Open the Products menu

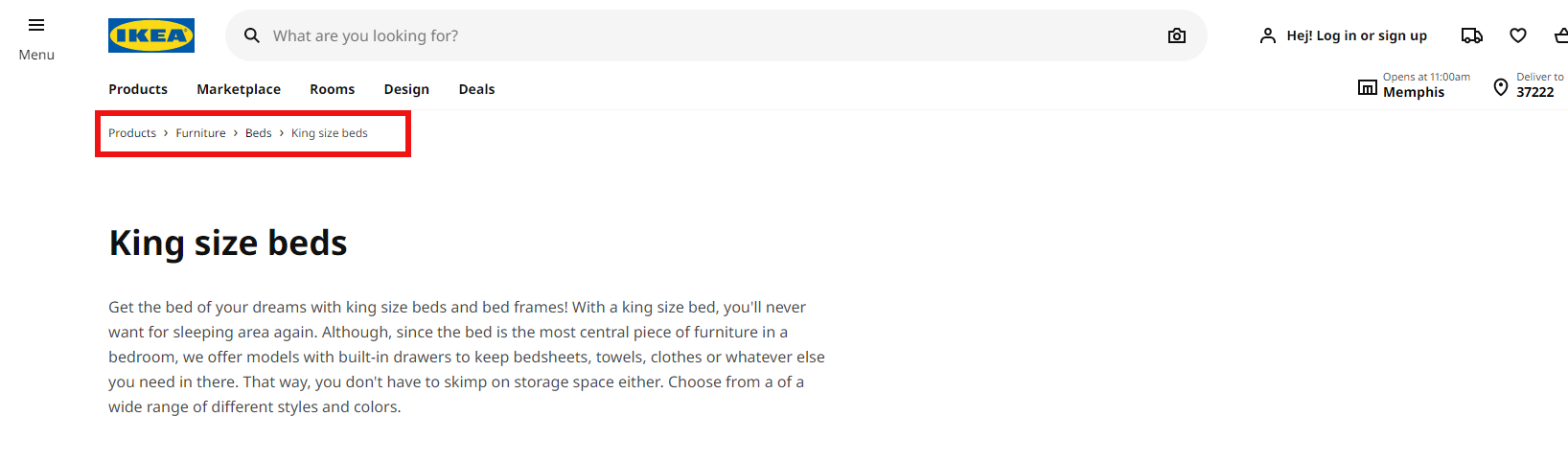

==

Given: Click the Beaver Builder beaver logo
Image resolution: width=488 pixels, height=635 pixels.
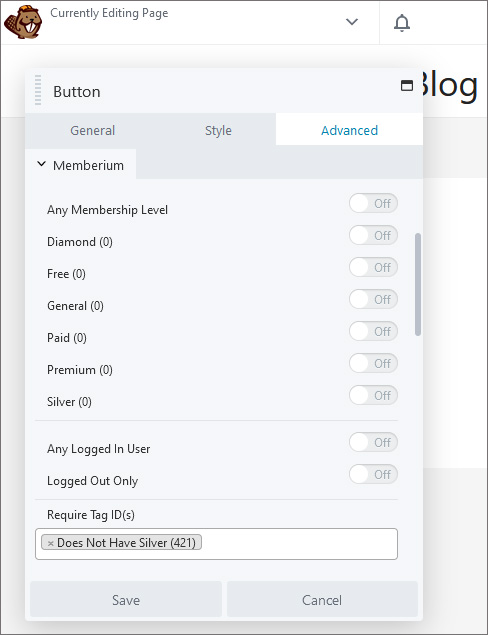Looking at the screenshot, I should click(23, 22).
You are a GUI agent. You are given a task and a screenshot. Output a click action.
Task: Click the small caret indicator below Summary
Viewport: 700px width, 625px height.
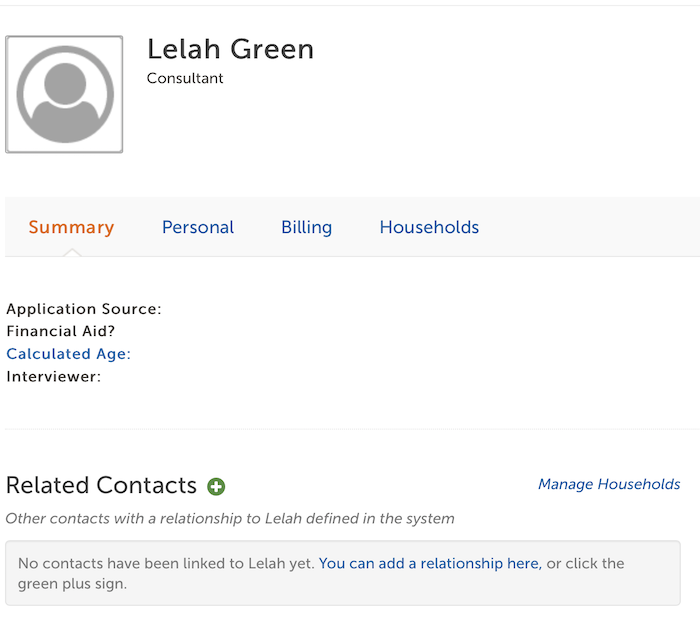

--

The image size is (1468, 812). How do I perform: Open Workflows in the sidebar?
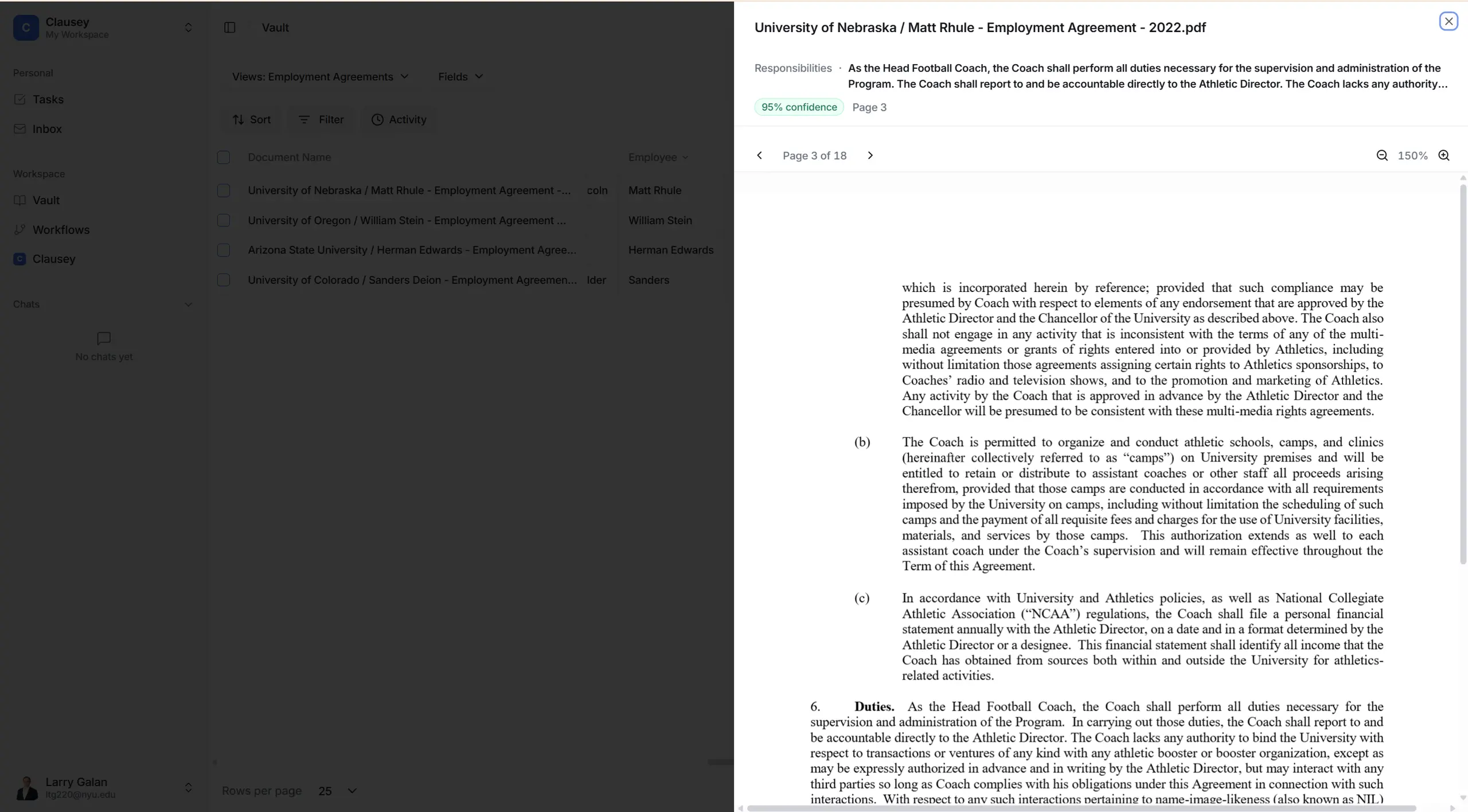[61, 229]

**GIVEN EXERCISE**
Can you write out everything from the line containing "You are a GUI" down to the line containing "Viewport: 700px width, 625px height.", swapping "Summary" for "Overview" and changing nothing else?

**TASK ANSWER**
You are a GUI agent. You are given a task and a screenshot. Output a click action.
Task: Click the small caret indicator below Overview
Viewport: 700px width, 625px height.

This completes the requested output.